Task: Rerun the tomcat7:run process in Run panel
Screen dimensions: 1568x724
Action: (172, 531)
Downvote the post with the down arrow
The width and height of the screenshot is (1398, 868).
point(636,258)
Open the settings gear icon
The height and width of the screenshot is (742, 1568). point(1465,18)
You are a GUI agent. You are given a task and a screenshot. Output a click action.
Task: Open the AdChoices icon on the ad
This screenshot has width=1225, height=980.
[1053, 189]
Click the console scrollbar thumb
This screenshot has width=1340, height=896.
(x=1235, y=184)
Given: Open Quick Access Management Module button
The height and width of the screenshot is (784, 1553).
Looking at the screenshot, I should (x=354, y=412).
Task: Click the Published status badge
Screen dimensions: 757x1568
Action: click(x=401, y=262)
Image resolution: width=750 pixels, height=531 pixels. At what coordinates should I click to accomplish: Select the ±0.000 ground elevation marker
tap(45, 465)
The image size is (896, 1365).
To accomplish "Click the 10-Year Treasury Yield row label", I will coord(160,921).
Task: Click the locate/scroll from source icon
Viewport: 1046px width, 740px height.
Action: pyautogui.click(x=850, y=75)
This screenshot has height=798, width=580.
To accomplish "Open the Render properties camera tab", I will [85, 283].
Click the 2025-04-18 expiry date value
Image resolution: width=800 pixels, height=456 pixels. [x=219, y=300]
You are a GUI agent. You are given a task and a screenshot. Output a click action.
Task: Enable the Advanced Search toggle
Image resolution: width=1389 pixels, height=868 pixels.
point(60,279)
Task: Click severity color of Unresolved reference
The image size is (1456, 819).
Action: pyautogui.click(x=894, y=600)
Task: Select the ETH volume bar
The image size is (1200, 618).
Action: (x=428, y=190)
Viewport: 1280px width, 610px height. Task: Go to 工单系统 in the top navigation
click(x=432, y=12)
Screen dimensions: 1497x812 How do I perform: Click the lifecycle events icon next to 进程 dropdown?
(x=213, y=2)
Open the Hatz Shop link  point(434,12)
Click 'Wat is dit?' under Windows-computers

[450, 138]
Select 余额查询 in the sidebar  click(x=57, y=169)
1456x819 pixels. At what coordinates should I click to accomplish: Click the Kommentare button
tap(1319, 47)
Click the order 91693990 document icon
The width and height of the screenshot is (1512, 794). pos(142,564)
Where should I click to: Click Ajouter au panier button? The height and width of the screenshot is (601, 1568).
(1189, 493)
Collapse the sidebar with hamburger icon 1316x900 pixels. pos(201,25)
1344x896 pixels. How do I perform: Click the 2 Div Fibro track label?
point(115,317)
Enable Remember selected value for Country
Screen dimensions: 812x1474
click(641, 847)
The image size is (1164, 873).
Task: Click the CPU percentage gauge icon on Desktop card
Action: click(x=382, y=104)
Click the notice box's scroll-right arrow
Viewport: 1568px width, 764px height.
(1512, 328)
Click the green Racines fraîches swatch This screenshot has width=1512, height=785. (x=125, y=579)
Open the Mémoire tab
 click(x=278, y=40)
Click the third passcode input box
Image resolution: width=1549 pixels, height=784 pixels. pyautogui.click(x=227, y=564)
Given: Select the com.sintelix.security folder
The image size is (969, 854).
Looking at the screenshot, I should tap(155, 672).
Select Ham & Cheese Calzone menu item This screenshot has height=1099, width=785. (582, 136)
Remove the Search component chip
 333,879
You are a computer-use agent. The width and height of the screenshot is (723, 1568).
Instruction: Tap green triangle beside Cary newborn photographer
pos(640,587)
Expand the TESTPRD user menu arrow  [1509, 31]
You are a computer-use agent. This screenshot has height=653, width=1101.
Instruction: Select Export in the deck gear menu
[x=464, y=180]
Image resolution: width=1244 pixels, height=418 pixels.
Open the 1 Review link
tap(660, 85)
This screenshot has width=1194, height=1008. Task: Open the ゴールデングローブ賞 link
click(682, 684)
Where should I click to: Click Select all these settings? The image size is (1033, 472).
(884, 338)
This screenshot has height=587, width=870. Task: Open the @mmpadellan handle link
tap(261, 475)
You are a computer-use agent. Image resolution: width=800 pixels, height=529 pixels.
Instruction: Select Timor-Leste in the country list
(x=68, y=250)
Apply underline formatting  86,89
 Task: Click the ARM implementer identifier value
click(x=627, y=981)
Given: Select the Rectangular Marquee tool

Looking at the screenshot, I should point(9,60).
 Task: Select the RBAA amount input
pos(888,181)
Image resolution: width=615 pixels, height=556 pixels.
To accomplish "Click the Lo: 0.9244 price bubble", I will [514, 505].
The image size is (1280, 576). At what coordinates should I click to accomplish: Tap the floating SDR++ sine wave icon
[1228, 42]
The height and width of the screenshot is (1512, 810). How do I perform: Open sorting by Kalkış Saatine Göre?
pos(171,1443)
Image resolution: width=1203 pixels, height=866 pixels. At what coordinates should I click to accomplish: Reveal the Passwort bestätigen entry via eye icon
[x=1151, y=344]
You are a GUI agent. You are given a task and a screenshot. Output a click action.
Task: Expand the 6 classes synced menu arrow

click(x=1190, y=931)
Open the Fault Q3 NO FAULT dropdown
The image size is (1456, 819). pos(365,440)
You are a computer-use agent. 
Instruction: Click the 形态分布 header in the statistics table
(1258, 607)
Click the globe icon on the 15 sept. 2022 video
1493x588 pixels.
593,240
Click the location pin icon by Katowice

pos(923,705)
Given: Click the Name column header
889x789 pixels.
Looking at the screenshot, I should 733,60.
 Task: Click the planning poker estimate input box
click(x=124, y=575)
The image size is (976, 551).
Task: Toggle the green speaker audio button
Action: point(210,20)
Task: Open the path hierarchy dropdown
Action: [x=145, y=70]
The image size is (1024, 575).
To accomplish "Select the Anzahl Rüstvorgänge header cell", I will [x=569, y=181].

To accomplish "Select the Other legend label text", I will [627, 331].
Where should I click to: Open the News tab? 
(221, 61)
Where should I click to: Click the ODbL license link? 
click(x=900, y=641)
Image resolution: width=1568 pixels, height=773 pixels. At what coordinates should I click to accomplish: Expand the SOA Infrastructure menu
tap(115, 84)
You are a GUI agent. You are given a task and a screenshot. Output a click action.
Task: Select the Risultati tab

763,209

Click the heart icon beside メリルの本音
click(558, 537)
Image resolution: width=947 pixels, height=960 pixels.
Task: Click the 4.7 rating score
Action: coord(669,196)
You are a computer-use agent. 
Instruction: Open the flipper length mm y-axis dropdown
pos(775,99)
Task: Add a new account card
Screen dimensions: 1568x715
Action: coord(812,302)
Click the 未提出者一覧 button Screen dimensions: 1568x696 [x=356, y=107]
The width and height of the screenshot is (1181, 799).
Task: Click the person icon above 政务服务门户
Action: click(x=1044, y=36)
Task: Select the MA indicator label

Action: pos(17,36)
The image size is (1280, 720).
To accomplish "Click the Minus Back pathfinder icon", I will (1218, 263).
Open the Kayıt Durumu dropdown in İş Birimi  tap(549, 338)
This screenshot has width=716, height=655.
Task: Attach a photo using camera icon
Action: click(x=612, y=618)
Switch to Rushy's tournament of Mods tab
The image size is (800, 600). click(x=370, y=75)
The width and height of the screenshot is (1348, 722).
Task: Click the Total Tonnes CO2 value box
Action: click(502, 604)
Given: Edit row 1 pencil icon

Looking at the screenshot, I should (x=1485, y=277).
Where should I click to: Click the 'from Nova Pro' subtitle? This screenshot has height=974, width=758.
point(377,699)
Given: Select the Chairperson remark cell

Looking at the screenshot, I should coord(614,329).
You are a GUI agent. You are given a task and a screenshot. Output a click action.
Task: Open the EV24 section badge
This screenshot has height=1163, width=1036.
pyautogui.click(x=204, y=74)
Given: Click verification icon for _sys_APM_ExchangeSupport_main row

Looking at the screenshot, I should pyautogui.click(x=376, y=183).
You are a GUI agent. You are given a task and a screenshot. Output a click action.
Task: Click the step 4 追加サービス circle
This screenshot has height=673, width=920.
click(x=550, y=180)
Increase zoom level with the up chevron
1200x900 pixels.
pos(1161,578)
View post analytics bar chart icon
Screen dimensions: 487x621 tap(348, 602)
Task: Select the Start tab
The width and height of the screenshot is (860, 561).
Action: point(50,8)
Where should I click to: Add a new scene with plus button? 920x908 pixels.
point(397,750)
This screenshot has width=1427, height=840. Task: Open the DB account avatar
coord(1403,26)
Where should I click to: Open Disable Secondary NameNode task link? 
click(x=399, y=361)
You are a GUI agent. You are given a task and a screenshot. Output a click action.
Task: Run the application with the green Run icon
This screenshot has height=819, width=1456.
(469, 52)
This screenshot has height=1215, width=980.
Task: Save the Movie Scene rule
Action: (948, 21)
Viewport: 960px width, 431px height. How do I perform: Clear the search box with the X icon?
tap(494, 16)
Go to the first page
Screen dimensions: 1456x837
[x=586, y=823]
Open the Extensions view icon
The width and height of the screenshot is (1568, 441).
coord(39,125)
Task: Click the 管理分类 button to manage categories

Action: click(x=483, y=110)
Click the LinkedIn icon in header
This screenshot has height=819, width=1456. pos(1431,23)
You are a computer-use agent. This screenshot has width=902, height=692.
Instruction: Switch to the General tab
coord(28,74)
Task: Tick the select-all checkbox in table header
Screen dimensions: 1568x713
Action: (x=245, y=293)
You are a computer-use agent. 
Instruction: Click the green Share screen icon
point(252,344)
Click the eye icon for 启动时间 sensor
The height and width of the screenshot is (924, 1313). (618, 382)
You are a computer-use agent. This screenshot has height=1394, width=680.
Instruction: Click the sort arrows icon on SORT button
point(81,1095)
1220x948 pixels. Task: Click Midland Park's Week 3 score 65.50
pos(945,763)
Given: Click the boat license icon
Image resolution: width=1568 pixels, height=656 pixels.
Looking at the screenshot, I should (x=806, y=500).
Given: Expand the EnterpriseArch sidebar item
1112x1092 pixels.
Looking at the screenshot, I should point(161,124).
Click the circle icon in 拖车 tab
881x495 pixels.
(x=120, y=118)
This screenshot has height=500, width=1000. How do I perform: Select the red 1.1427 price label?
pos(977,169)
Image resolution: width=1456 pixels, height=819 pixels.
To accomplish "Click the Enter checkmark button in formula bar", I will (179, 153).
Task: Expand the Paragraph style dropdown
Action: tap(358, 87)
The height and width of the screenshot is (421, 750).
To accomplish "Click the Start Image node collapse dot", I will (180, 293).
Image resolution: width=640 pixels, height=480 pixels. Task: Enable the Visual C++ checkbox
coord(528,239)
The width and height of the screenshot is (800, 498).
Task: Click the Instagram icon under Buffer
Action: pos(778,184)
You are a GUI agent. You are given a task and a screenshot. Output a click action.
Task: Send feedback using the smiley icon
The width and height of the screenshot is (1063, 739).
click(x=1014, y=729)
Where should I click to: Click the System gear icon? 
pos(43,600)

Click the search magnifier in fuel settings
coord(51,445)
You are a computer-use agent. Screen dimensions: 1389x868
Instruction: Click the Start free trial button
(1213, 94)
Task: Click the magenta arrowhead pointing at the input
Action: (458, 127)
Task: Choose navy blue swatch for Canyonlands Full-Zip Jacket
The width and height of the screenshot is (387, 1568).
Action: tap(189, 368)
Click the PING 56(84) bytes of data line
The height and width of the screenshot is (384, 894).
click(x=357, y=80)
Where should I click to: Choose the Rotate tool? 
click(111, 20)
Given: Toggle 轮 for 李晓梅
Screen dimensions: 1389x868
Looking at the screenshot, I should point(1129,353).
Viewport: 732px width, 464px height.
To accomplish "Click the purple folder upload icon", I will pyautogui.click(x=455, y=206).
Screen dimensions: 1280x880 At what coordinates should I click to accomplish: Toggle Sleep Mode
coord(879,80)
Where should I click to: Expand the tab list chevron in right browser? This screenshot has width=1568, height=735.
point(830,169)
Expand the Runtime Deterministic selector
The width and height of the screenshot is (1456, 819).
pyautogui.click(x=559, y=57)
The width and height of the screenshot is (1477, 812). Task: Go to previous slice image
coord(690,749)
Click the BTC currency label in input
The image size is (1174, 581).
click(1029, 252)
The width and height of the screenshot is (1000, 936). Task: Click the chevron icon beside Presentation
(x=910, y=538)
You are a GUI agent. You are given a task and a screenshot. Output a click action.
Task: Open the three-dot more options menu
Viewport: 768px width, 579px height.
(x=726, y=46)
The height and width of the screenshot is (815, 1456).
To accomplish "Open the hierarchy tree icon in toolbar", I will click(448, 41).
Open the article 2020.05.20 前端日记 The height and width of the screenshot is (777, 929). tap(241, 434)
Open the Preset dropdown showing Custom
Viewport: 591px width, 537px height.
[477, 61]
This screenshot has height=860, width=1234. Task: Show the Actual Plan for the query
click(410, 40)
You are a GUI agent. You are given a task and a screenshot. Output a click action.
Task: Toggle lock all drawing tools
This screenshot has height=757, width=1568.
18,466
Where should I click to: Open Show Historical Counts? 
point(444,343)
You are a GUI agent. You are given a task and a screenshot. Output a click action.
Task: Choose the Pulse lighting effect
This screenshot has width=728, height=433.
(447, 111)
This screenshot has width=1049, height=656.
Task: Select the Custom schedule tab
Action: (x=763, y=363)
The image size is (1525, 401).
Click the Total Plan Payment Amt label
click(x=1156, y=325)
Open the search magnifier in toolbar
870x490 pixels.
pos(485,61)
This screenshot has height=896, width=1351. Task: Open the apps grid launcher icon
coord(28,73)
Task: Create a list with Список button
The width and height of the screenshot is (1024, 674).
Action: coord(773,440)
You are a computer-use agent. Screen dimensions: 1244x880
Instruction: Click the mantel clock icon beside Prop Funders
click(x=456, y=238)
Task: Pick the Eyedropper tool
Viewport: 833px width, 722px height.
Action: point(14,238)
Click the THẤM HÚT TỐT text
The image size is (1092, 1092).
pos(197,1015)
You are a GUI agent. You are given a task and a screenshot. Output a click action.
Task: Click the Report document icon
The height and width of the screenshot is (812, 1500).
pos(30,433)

■ ■ ■ ■ ■ ■ ■

* [Task to complete]:
Output the lines of the listing from the line with "Click the 2025-04-18 expiry date value" to the line with "point(115,317)", both included, as a JSON list of strings with one string per line and blank lines left out.

* [Answer to the task]:
[
  "Click the 2025-04-18 expiry date value",
  "Image resolution: width=800 pixels, height=456 pixels. [x=219, y=300]",
  "You are a GUI agent. You are given a task and a screenshot. Output a click action.",
  "Task: Enable the Advanced Search toggle",
  "Image resolution: width=1389 pixels, height=868 pixels.",
  "point(60,279)",
  "Task: Click severity color of Unresolved reference",
  "The image size is (1456, 819).",
  "Action: pyautogui.click(x=894, y=600)",
  "Task: Select the ETH volume bar",
  "The image size is (1200, 618).",
  "Action: (x=428, y=190)",
  "Viewport: 1280px width, 610px height. Task: Go to 工单系统 in the top navigation",
  "click(x=432, y=12)",
  "Screen dimensions: 1497x812 How do I perform: Click the lifecycle events icon next to 进程 dropdown?",
  "(x=213, y=2)",
  "Open the Hatz Shop link  point(434,12)",
  "Click 'Wat is dit?' under Windows-computers",
  "[450, 138]",
  "Select 余额查询 in the sidebar  click(x=57, y=169)",
  "1456x819 pixels. At what coordinates should I click to accomplish: Click the Kommentare button",
  "tap(1319, 47)",
  "Click the order 91693990 document icon",
  "The width and height of the screenshot is (1512, 794). pos(142,564)",
  "Where should I click to: Click Ajouter au panier button? The height and width of the screenshot is (601, 1568).",
  "(1189, 493)",
  "Collapse the sidebar with hamburger icon 1316x900 pixels. pos(201,25)",
  "1344x896 pixels. How do I perform: Click the 2 Div Fibro track label?",
  "point(115,317)"
]